While the atmosphere at Kane's studio was slow, serene, and despite all my exertions, actually quite calming, the Power Pilates studio is bustling with the energy of half a dozen women frantically squeezing a workout into their lunch hour. One woman hangs upside down on the Cadillac, while another stretches her back over a large rubber ball. Even though the students are at various levels, they all share looks of intense concentration.
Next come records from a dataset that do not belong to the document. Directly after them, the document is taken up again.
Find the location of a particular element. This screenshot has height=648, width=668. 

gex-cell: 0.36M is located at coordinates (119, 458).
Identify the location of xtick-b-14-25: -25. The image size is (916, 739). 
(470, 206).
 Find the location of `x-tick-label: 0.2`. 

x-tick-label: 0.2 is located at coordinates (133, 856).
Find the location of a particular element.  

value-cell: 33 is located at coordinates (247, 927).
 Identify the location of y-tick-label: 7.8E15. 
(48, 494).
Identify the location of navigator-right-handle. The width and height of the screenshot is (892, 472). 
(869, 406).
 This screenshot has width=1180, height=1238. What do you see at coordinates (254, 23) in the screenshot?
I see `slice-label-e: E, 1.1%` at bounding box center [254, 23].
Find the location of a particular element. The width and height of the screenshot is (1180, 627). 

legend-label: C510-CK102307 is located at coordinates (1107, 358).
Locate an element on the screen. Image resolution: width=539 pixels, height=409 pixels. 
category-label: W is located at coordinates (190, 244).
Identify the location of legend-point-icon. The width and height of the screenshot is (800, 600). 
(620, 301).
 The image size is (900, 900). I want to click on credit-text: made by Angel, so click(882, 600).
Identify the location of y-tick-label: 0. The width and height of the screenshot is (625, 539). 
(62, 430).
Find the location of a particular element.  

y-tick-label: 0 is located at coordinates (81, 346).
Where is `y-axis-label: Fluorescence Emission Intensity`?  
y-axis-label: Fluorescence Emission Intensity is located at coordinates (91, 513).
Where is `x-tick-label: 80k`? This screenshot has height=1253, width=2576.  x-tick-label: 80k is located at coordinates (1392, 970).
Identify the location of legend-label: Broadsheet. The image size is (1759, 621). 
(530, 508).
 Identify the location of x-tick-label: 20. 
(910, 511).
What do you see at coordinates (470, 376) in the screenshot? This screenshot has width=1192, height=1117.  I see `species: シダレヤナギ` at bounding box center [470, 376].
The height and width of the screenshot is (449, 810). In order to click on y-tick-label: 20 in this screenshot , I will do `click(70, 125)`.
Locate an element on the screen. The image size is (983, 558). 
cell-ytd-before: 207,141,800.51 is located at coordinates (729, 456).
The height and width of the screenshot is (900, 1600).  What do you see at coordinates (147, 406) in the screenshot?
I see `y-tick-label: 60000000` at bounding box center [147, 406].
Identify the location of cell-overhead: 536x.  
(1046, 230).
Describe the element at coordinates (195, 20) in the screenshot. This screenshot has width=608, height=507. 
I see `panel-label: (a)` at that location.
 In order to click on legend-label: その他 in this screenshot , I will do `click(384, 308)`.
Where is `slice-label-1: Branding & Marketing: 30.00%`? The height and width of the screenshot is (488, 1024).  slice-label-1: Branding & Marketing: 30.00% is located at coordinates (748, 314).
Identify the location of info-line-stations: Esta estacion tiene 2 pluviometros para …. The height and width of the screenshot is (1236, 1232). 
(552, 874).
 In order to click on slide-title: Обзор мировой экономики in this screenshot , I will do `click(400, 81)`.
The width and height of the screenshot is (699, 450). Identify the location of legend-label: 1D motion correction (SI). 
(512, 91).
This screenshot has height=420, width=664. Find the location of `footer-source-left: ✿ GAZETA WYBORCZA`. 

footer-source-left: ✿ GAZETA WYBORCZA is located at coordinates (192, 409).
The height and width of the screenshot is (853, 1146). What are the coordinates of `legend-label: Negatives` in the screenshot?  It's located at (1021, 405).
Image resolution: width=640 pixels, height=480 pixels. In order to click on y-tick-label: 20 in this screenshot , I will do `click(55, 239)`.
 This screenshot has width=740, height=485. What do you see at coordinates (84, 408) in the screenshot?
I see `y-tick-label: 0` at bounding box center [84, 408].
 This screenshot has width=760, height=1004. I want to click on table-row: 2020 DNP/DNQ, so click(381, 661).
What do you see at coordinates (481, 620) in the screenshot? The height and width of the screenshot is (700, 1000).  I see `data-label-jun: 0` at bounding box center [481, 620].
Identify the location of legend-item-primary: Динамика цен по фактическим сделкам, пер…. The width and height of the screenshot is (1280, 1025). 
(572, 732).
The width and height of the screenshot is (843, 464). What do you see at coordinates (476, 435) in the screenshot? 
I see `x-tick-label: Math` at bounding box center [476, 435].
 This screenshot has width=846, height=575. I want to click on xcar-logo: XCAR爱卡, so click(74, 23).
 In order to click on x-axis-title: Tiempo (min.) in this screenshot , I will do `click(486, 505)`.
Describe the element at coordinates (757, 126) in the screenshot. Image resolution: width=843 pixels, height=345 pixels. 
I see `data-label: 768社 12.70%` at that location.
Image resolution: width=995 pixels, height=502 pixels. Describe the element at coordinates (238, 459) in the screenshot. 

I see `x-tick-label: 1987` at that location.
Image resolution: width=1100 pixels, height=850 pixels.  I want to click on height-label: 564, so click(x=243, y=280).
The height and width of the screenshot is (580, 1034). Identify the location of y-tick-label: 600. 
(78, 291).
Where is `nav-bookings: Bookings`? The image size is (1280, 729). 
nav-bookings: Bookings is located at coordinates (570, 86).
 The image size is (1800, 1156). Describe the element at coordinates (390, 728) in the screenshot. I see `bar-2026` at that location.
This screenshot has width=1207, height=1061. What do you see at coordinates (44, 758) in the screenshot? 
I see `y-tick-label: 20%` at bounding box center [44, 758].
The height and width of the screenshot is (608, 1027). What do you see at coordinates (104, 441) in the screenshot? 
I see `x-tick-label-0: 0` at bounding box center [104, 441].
Pilates himself once claimed that "in 10 sessions you'll feel the difference, in 20 you'll see the difference, and in 30 you'll have a different body." As I'm a novice my body hasn't gotten any less familiar, but when instructor Melanie Rosamond begins to guide me through the motions, I realize I am getting better at this. On the Reformer, pulling the springs with my arms, I can sense my abdominal region doing most of the work. In earlier sessions my shoulders would tense up to help pull in the springs; now they naturally sink down for better posture. And rather than my stomach's caving in, the muscles tucked under my waistline have toned up: I can actually sit taller, and my trunk is more elongated. So far, I haven't gotten any taller, but thanks to a stronger, straighter posture, I am standing at my actual height for the first time in years, and when I step off the Reformer at the end of the set, I walk chin up amid the well-toned abs in tiny tank tops that surround me.

re:AB (33 Bleecker Street; 212-420-9111. Mat classes, $20 per session; private, $75 per session). Tribeca Bodyworks (177 Duane Street; 212-625-0777. Mat, $20; private, $60). The Kane School of Core Integration (7 East 17th Street; 212-463-8308. Mat, $35; private, $75). Power Pilates (138 Fifth Avenue, at 19th Street, 212-337-9952; Mat, $15; private, $65).